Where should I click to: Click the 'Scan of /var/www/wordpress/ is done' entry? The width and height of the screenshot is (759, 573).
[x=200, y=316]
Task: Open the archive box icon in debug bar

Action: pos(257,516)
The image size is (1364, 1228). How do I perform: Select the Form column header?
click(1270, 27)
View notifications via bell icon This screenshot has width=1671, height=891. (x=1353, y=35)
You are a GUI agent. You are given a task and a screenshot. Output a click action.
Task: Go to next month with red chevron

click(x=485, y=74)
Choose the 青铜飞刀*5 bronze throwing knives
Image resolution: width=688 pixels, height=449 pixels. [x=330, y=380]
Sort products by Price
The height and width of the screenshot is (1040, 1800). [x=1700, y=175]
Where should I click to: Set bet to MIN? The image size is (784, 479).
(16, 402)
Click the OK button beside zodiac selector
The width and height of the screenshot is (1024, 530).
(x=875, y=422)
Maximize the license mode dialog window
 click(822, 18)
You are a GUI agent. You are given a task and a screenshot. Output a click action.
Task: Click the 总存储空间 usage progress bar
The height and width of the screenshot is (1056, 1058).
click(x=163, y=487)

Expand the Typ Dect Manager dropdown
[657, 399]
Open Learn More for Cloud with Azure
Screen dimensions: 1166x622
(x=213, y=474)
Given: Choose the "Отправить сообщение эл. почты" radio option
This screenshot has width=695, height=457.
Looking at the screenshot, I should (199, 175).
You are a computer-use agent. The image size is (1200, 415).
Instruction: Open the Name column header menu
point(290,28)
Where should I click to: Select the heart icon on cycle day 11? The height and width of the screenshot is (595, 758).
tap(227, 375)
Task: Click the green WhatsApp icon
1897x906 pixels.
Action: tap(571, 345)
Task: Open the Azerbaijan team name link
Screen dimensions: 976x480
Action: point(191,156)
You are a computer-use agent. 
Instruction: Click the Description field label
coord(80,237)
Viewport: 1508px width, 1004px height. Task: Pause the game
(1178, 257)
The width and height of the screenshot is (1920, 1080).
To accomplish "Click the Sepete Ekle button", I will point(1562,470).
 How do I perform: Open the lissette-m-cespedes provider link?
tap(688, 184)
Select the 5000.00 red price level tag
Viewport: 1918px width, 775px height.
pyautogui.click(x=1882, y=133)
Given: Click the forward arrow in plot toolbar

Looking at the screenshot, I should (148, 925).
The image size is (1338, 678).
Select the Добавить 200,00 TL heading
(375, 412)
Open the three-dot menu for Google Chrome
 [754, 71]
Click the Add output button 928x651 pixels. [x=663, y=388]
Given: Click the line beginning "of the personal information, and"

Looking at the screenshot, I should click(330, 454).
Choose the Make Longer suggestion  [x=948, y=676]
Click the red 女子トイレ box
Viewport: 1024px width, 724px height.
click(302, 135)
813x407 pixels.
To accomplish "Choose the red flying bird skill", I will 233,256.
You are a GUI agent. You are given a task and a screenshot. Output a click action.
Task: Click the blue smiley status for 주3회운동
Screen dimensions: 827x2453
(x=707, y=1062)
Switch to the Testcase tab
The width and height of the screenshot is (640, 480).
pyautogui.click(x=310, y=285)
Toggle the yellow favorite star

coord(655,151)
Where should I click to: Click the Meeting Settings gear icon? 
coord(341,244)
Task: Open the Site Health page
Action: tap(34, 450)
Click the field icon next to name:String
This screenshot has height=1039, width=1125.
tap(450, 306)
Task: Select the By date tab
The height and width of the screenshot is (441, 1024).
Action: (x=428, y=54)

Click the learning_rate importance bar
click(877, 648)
★ ★ ★ ★
__Description of the task__:
Write all the records out again. Nothing may differ from the original.

__Output of the exercise__:
Where should I click to: Click the 'Scan of /var/www/wordpress/ is done' entry? The width and height of the screenshot is (759, 573).
[x=200, y=316]
Task: Open the archive box icon in debug bar

Action: pos(257,516)
The image size is (1364, 1228). How do I perform: Select the Form column header?
click(1270, 27)
View notifications via bell icon This screenshot has width=1671, height=891. (x=1353, y=35)
You are a GUI agent. You are given a task and a screenshot. Output a click action.
Task: Go to next month with red chevron

click(x=485, y=74)
Choose the 青铜飞刀*5 bronze throwing knives
Image resolution: width=688 pixels, height=449 pixels. [x=330, y=380]
Sort products by Price
The height and width of the screenshot is (1040, 1800). [x=1700, y=175]
Where should I click to: Set bet to MIN? The image size is (784, 479).
(16, 402)
Click the OK button beside zodiac selector
The width and height of the screenshot is (1024, 530).
(x=875, y=422)
Maximize the license mode dialog window
 click(822, 18)
You are a GUI agent. You are given a task and a screenshot. Output a click action.
Task: Click the 总存储空间 usage progress bar
The height and width of the screenshot is (1056, 1058).
click(x=163, y=487)

Expand the Typ Dect Manager dropdown
[657, 399]
Open Learn More for Cloud with Azure
Screen dimensions: 1166x622
(x=213, y=474)
Given: Choose the "Отправить сообщение эл. почты" radio option
This screenshot has width=695, height=457.
Looking at the screenshot, I should (199, 175).
You are a computer-use agent. The image size is (1200, 415).
Instruction: Open the Name column header menu
point(290,28)
Where should I click to: Select the heart icon on cycle day 11? The height and width of the screenshot is (595, 758).
tap(227, 375)
Task: Click the green WhatsApp icon
1897x906 pixels.
Action: tap(571, 345)
Task: Open the Azerbaijan team name link
Screen dimensions: 976x480
Action: point(191,156)
You are a computer-use agent. 
Instruction: Click the Description field label
coord(80,237)
Viewport: 1508px width, 1004px height. Task: Pause the game
(1178, 257)
The width and height of the screenshot is (1920, 1080).
To accomplish "Click the Sepete Ekle button", I will point(1562,470).
 How do I perform: Open the lissette-m-cespedes provider link?
tap(688, 184)
Select the 5000.00 red price level tag
Viewport: 1918px width, 775px height.
pyautogui.click(x=1882, y=133)
Given: Click the forward arrow in plot toolbar

Looking at the screenshot, I should (148, 925).
The image size is (1338, 678).
Select the Добавить 200,00 TL heading
(375, 412)
Open the three-dot menu for Google Chrome
 [754, 71]
Click the Add output button 928x651 pixels. [x=663, y=388]
Given: Click the line beginning "of the personal information, and"

Looking at the screenshot, I should click(330, 454).
Choose the Make Longer suggestion  [x=948, y=676]
Click the red 女子トイレ box
Viewport: 1024px width, 724px height.
click(302, 135)
813x407 pixels.
To accomplish "Choose the red flying bird skill", I will 233,256.
You are a GUI agent. You are given a task and a screenshot. Output a click action.
Task: Click the blue smiley status for 주3회운동
Screen dimensions: 827x2453
(x=707, y=1062)
Switch to the Testcase tab
The width and height of the screenshot is (640, 480).
pyautogui.click(x=310, y=285)
Toggle the yellow favorite star

coord(655,151)
Where should I click to: Click the Meeting Settings gear icon? 
coord(341,244)
Task: Open the Site Health page
Action: tap(34, 450)
Click the field icon next to name:String
This screenshot has height=1039, width=1125.
tap(450, 306)
Task: Select the By date tab
The height and width of the screenshot is (441, 1024).
Action: (x=428, y=54)

Click the learning_rate importance bar
click(877, 648)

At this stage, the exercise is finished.